Servidor público é preso suspeito de gravar familiares e amigos com câmera escondida em banheiro no PR

Um servidor público de 39 anos foi preso suspeito de instalar uma câmera escondida no banheiro da própria residência, no bairro Jardim La Salle, em Toledo, no Oeste do Paraná. De acordo com a Polícia Civil, o objetivo seria filmar, sem autorização, amigos e familiares que frequentavam o imóvel, configurando grave violação da intimidade das vítimas.

Segundo a delegada Ana Cris, responsável pelo caso, o suspeito se aproveitava de situações cotidianas para induzir as pessoas a utilizarem o banheiro da casa. Durante esses momentos, as gravações clandestinas eram realizadas. As investigações apontam ainda que as imagens eram posteriormente compartilhadas com terceiros, ampliando o alcance do crime.

O caso veio à tona após algumas vítimas tomarem conhecimento da existência dos vídeos e procurarem a Delegacia da Mulher de Toledo. Elas apresentaram o material e relataram como as gravações teriam sido feitas sem qualquer tipo de consentimento.

Até o momento, três vítimas compareceram pessoalmente à Delegacia da Mulher para prestar depoimento. Outras duas já foram intimadas e devem ser ouvidas nos próximos dias. Conforme a Polícia Civil, não há registro de vítimas menores de idade até o momento.

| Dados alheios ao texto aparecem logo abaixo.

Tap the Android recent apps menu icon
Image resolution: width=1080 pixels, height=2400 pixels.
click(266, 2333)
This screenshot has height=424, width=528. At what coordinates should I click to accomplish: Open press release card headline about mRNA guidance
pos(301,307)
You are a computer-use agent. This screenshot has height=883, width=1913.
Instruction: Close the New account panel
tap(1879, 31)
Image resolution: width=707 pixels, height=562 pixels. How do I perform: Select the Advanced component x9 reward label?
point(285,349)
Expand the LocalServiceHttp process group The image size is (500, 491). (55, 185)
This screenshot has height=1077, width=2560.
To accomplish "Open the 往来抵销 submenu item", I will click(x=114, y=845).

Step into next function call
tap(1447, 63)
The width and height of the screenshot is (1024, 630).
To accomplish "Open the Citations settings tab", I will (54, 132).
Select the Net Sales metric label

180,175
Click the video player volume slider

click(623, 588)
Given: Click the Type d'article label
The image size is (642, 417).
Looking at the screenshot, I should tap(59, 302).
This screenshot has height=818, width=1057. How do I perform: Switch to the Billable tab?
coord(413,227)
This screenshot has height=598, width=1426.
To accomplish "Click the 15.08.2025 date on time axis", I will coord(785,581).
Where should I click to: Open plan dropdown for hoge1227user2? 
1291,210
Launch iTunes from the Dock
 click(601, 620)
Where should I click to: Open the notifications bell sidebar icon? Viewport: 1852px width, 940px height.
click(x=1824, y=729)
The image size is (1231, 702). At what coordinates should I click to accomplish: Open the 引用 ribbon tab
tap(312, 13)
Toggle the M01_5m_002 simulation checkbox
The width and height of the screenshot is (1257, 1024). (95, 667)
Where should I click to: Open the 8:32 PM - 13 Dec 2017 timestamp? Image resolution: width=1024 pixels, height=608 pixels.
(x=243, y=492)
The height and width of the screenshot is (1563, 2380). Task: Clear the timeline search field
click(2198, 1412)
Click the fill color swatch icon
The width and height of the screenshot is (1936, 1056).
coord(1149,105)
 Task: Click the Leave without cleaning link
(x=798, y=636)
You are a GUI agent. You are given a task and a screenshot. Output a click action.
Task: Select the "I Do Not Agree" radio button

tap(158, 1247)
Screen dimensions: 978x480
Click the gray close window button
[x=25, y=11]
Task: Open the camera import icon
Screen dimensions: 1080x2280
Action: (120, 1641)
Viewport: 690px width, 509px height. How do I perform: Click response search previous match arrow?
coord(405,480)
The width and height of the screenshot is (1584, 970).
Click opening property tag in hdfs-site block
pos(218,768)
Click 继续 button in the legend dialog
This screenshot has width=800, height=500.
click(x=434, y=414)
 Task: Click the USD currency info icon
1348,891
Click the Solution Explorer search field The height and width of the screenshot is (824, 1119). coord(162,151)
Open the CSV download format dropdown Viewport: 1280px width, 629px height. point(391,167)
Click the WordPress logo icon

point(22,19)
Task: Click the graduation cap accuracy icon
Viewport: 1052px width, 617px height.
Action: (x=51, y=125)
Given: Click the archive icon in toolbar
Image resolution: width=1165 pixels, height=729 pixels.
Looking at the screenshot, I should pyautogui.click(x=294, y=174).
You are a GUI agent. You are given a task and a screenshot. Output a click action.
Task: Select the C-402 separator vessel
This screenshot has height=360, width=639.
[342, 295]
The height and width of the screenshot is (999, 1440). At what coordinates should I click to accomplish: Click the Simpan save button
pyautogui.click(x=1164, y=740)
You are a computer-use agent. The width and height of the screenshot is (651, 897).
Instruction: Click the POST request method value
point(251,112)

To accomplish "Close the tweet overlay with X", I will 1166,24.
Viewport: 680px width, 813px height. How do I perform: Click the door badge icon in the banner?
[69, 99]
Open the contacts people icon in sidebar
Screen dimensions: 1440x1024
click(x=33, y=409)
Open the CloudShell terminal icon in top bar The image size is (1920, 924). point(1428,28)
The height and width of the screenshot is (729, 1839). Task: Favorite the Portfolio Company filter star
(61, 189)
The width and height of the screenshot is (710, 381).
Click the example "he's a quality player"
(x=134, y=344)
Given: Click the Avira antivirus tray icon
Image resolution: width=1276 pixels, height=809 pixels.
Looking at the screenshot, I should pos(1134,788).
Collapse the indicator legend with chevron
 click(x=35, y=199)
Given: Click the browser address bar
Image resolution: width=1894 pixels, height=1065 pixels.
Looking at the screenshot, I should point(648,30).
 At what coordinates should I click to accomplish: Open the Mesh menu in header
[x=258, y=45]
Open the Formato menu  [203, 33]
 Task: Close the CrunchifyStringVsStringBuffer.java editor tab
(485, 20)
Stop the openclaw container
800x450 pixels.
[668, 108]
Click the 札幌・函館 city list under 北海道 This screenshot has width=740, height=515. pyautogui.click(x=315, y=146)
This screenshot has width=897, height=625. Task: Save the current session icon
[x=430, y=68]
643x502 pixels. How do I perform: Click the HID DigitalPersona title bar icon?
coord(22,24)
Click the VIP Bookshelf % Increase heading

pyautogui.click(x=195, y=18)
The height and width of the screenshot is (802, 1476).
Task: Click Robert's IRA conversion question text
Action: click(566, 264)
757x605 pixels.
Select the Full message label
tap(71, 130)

Durante o cumprimento dos mandados judiciais, equipamentos eletrônicos foram apreendidos e serão submetidos à perícia técnica. Somente após a análise detalhada desse material o inquérito policial será concluído.

Crimes podem resultar em penas de até 10 anos de prisão

A Polícia Civil esclareceu que o crime de gravação ou divulgação de cena de nudez ou pornografia sem consentimento prevê pena de quatro a dez anos de reclusão. Já o crime de invasão de dispositivo informático pode resultar em pena de até cinco anos de prisão, conforme a legislação vigente.

O homem permanece preso à disposição da Justiça. A Delegacia da Mulher de Toledo reforça a importância das denúncias e destaca o compromisso com a apuração rigorosa de crimes que atentam contra a dignidade sexual, a privacidade e os direitos das vítimas.